KDP dışında kalan Kürt basını ve bu
basına konuşan ve yazanların hemen hepsi ise mevcut gelişmelerden KDP’yi
sorumlu tutuyor. Burada ortaya çıkan ortak fikir ise Şengal saldırısının
Barzani’nin Türkiye ziyaretinde planlandığı yönünde.
KDP’nin geçmişte de PKK ve YNK’ye karşı
Irak, İran ve Türkiye ile anlaşarak savaştığı gerçekliğinden bakarsak bu
olasılık ağır basıyor. Birçok kesim tarafından da bu durum ‘Ezidilere karşı
girişilen yeni bir katliam girişimi ve ihanet’ olarak yorumlanıyor.

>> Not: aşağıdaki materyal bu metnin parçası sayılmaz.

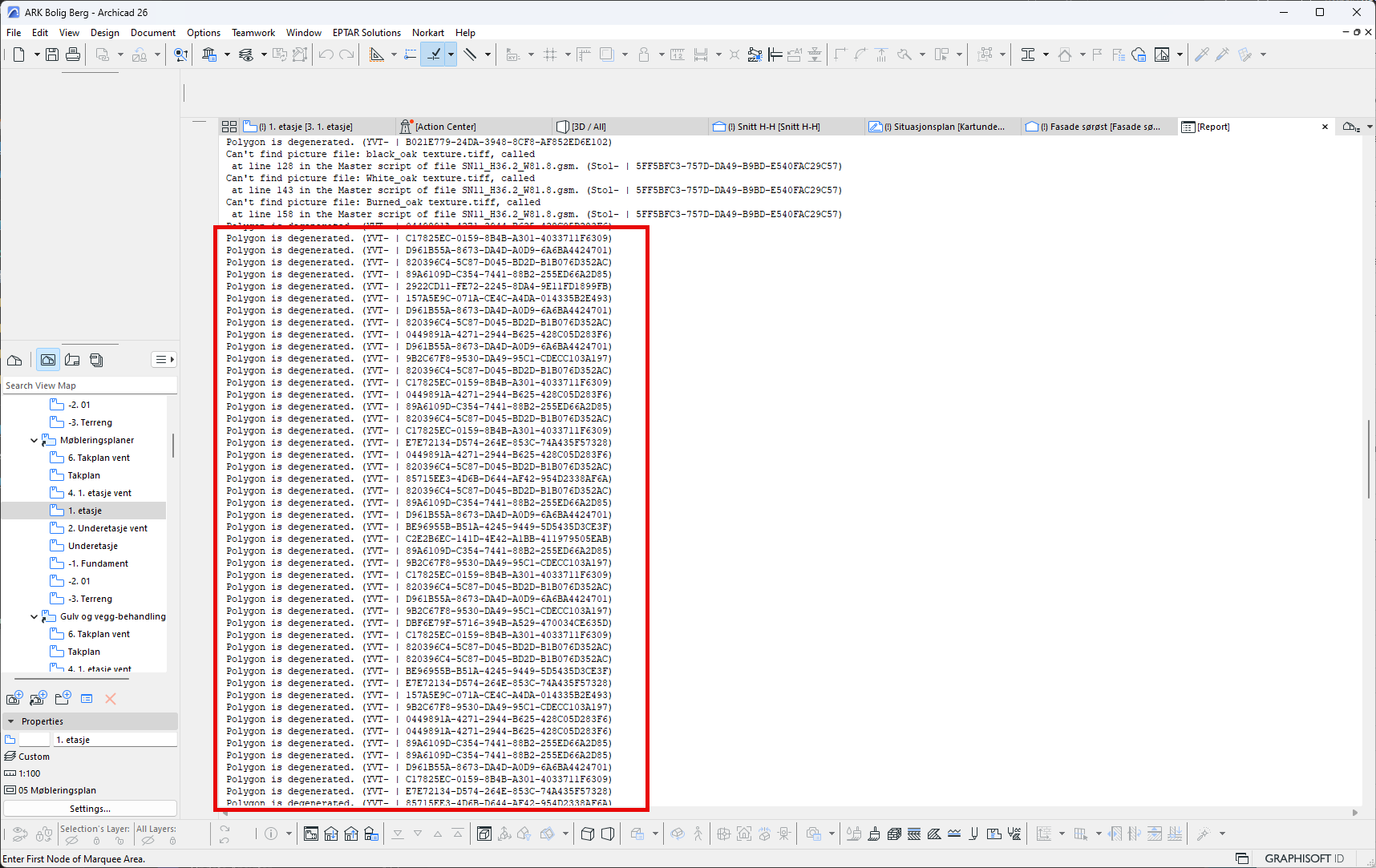Click the Print icon in the toolbar
This screenshot has height=868, width=1376.
73,55
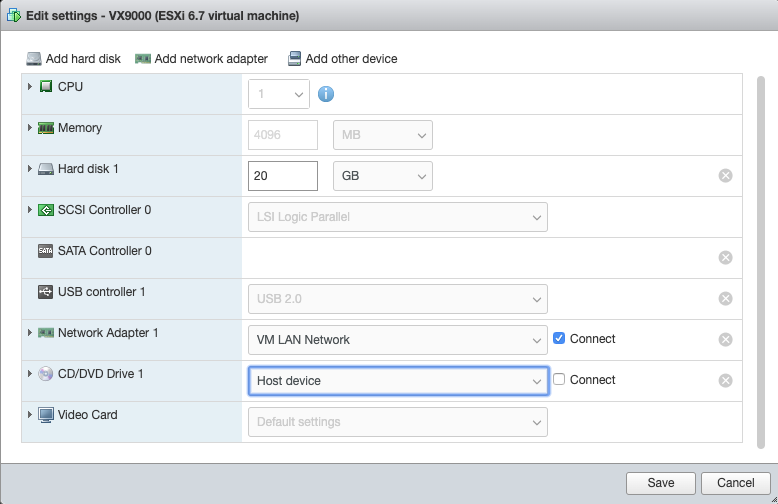Click the Hard disk size input field
Screen dimensions: 778x504
click(282, 176)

KDP Şengal’de yaptığı bu provokasyonla
bölgeden YBŞ güçlerini çıkarabileceğini düşündü ancak görünen o ki bu hamlesine
karşılık aldığı büyük tepkiden ötürü bundan geri adım atacak.
Eş zamanlı saldırılar
Barzani’nin ziyaretinin ardından dikkat
çeken bir diğer boyut ise Rojava’da DSG güçlerine karşı geliştirilen eş zamanlı
saldırılar. Barzani’nin ziyaretinin hemen ertesinde IŞİD, ÖSO’ya bağlı gruplar
ve Türk askerleri başta Minbic olmak üzere DSG denetimindeki bölgelere ciddi
bir saldırı başlatıldı. Tüm saldırılar püskürtülürken bölgede Türkiye’nin daha
fazla ilerlemesini durdurmamasını sağlayacak önemli diplomatik ve siyasi
gelişmeler de sağlandı.
Eş zamanlı boykot
Barzani’nin ziyaretinin ardından yaşanan
bir diğer önemli gelişme ise Barzani’ye yakınlıkları ile bilinen PAK, PDK Bakur
ve PSK referandumda boykot kararı aldığını açıklaması.
16 Nisan’da yapılacak referandumda AKP
ve MHP ortaklığına hizmet edecek en büyük gelişme elbette referanduma ‘evet’
demenin yanı sıra sandığa gitmemek olacak.
AKP’ye yakın araştırma kuruluşlarının
bile sandığa gitme oranının yüzde 85’i geçmesi durumunda ‘Hayır’ çıkmasının
kesin olduğu tespitini hatırladığımızda ‘boykot’ tavrının AKP ve MHP’ye yani
referandumun kabul edilmesine yarayacaktır.
Bu dönemde ‘boykot’ demenin ‘evet’ demek
olduğu konusunda hemen herkes hem fikir.
AKP’nin her seçim döneminde Barzaniler
ile birlikte çalıştığı biliniyor. Bu dönemde de AKP’nin Barzani’den kendisine
yakın kişilere referandumda ‘evet’ demenin yanı sıra boykot ile destek
vermesini istediği anlaşılıyor.
Ancak yükselen ‘Hayır’ cephesi
AKP-MHP-KDP ortaklığının çıkarlarını bozacak gibi görünüyor.
Başlıkta sorduğumuz soruya gelecek
olursak; Barzani Türkiye ziyareti ile bir taş ile 3 kuş vurmak istedi. Ancak
görünen o ki hiçbirinde de başarılı olamıyor. Yani yine Karavana.